General information
- Type: Four seat twin engined pusher utility aircraft
- National origin: Ukraine
- Manufacturer: Softeks
- Designer: Victor Vashchenko

History
- First flight: 20 November 2012

= Softeks V-24 Lastivka =

The Softeks V-24 Lastivka (Ластівка, Swallow) is a four-seat, twin pusher engined utility aircraft, designed and built in Ukraine in the 2010s for survey and transport work. The first prototype flew late in 2012.

==Design and development==

The Lastochka is designed for a wide range of utility work, such as fire and geological surveys, freight transport and passenger carrying. It is a low wing monoplane constructed largely of composites, with straight tapered wings tipped with winglets. Their trailing edges carry slotted ailerons and slotted flaps. Two 73.5 kW Rotax 912 ULS air-cooled flat four engines are mounted in pusher configuration on pylons over the wings in short cowlings, positioned with their propeller discs as close as possible to the fuselage. 84.5 kW Rotax 914 engines are an alternative.

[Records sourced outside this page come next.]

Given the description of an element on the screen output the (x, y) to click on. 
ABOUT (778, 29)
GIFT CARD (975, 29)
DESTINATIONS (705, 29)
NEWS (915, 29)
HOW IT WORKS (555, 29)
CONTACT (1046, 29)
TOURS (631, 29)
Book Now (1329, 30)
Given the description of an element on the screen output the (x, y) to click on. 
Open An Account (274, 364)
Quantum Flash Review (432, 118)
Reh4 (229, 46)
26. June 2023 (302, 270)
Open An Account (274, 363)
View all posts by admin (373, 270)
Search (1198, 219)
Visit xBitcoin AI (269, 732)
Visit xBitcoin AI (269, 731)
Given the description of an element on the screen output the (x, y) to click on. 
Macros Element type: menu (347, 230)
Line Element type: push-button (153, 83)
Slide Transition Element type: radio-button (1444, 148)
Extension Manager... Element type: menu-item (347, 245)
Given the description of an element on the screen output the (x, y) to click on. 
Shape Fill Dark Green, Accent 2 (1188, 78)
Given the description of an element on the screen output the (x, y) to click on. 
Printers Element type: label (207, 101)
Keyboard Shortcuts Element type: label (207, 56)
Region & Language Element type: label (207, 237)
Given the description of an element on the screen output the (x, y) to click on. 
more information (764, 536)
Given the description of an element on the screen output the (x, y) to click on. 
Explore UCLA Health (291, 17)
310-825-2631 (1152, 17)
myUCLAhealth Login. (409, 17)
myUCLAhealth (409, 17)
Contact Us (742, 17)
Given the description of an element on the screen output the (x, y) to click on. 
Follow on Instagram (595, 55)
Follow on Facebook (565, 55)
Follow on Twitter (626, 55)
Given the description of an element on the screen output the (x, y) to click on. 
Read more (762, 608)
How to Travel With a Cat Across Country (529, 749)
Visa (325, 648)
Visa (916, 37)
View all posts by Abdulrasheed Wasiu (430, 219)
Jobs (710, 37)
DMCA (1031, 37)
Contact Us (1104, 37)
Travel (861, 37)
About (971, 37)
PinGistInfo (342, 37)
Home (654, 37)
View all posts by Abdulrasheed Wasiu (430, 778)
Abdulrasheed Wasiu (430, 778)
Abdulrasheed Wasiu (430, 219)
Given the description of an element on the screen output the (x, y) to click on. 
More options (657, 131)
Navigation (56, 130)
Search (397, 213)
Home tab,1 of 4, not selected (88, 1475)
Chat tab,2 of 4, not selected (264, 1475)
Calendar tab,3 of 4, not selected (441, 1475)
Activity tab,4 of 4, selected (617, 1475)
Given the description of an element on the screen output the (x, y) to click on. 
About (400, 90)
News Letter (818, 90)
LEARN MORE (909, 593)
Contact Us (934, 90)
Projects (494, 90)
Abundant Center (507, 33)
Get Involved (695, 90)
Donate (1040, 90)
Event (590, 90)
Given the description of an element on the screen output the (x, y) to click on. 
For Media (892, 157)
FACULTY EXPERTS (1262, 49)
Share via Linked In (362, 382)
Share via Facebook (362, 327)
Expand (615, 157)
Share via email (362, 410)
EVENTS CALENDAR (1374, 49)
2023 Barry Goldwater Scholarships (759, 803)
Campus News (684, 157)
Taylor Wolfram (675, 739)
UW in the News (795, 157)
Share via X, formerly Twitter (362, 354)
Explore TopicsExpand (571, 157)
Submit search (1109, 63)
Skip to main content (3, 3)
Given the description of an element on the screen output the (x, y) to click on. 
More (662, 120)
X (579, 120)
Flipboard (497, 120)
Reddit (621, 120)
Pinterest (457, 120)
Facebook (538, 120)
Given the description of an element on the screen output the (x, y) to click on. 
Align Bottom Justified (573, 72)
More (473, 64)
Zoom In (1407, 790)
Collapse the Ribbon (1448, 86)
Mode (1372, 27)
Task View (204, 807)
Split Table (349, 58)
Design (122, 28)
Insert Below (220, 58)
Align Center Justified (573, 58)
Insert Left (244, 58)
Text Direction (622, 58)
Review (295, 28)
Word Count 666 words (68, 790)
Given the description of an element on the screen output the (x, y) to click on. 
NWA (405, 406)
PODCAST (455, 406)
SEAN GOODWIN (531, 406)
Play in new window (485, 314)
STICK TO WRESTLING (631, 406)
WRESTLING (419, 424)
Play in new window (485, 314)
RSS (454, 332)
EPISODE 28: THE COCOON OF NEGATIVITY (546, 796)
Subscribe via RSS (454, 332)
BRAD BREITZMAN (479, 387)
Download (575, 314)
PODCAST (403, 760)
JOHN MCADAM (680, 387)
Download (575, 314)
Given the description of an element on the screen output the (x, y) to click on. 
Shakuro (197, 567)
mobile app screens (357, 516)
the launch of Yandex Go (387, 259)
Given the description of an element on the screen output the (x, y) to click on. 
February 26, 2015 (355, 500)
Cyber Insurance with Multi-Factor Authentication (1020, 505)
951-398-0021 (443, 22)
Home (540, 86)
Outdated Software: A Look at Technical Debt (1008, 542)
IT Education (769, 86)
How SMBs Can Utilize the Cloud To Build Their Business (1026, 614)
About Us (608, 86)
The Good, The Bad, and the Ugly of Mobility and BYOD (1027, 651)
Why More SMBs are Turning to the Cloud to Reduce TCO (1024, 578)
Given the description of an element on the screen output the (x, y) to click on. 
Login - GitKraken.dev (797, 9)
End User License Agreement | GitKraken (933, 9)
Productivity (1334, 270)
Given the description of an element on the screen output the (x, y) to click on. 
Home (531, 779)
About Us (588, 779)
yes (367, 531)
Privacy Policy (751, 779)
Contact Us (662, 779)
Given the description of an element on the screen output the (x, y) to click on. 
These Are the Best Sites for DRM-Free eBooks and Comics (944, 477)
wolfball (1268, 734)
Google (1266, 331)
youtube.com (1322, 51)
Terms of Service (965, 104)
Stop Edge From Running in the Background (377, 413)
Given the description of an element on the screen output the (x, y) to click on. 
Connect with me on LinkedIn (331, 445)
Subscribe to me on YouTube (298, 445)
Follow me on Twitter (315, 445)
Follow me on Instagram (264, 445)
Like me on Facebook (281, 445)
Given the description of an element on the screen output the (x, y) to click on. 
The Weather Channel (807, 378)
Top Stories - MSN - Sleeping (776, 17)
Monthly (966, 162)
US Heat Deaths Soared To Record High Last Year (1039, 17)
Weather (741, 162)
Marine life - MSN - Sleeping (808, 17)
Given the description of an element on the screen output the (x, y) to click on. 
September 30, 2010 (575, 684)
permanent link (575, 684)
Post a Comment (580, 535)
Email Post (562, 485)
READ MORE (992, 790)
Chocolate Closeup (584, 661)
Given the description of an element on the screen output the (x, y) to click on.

The nose and cabin transparencies are smoothly contoured, with no windscreen step, and entry is by an upward opening door on each side forward of the wing leading edge. There are transparencies aft of those in the doors, placed over the wing. A baggage space has a maximum volume of 0.20 m3, depending on layout details. The upper fuselage line drops gently behind the cabin to the T-tail, where the fin is integral with the fuselage, straight edged and swept, with a backward leaning rudder hinge. The rudder, with a swept trailing edge, has a horn balance extending forward of the hinge line under the fuselage, where it is faired into a small ventral fin. There is a small, electrically activated rudder trim tab, set low down. A high aspect ratio, rectangular tailplane is placed on top of the fin, bearing a similarly shaped one piece elevator. This has a central trim tab.

The Lastochka has a tricycle undercarriage with main legs retracting inwards; each leg has a pneumatic shock absorber and carries a single wheel fitted with hydraulic brakes. The nosewheel retracts forwards. The aircraft is designed to operate from water or snow, using floats or skis, if required.

The first flight took place on 20 November 2012 and the Lastochka was first demonstrated in public at the SP Korolyov Aviation Meeting, held from 17 to 20 Jane 2010 at Smokovka airport, Zhytomyr.